Activation of CCAAT/enhancer-binding protein (C/EBP) alpha expression by C/EBP beta during adipogenesis requires a peroxisome proliferator-activated receptor-gamma-associated repression of HDAC1 at the C/ebp alpha gene promoter.

Studies have shown that CCAAT/enhancer-binding protein beta (C/EBP beta) can stimulate adipogenesis in noncommitted fibroblasts by activating expression of peroxisome proliferator-activated receptor-gamma (PPARgamma). Other investigations have established a role for C/EBP alpha as well as PPARgamma in orchestrating the complex program of adipogenic gene expression during terminal preadipocyte differentiation.

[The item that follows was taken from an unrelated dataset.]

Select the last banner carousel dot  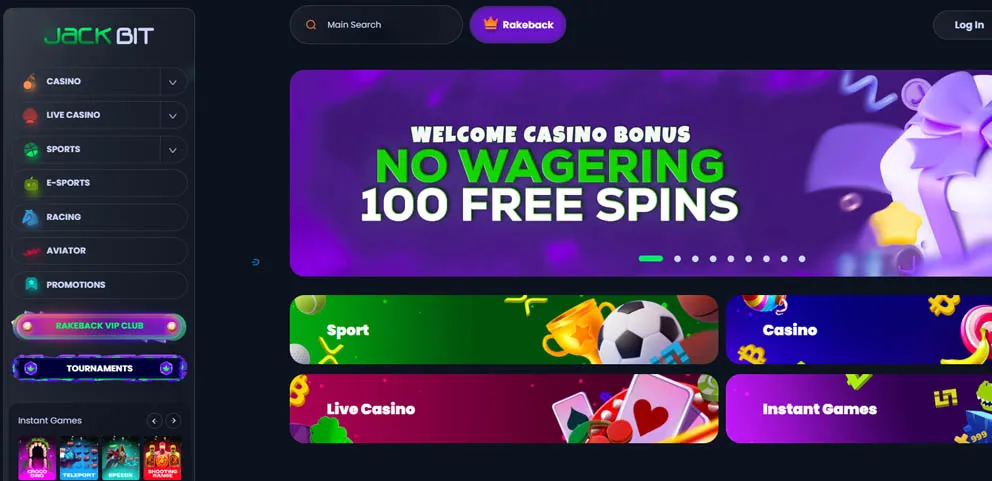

Consequently, it is important to identify factors regulating transcription of the C/ebp alpha gene. In this study, we demonstrated that inhibition of PPARgamma activity by exposure of 3T3-L1 preadipocytes to a potent and selective PPARgamma antagonist inhibits adipogenesis but also blocks the activation of C/EBP alpha expression at the onset of differentiation. Ectopic expression of C/EBP beta in Swiss 3T3 mouse fibroblasts (Swiss-LAP cells) induces PPARgamma expression without any significant enhancement of C/EBP alpha expression. Treatment of Swiss-LAP cells with a PPARgamma agonist induces adipogenesis, which includes activation of C/EBP alpha expression. To further establish a role for PPARgamma in regulating C/EBP alpha expression, we expressed C/EBP beta in PPARgamma-deficient mouse embryo fibroblasts (MEFs). The data show that C/EBP beta is capable of inducing PPARgamma in Ppar gamma+/- MEFs, which leads to activation of adipogenesis, including C/EBP alpha expression following exposure to a PPARgamma ligand. In contrast, C/EBP beta is not able to induce C/EBP alpha expression or adipogenesis in Ppar gamma-/- MEFs. Chromatin immunoprecipitation analysis reveals that C/EBP beta is bound to the minimal promoter of the C/ebp alpha gene in association with HDAC1 in unstimulated Swiss-LAP cells. Exposure of the cells to a PPARgamma ligand dislodges HDAC1 from the proximal promoter of the C/ebp alpha gene, which involves degradation of HDAC1 in the 26 S proteasome. These data suggest that C/EBP beta activates a single unified pathway of adipogenesis involving its stimulation of PPARgamma expression, which then activates C/EBP alpha expression by dislodging HDAC1 from the promoter for degradation in the proteasome.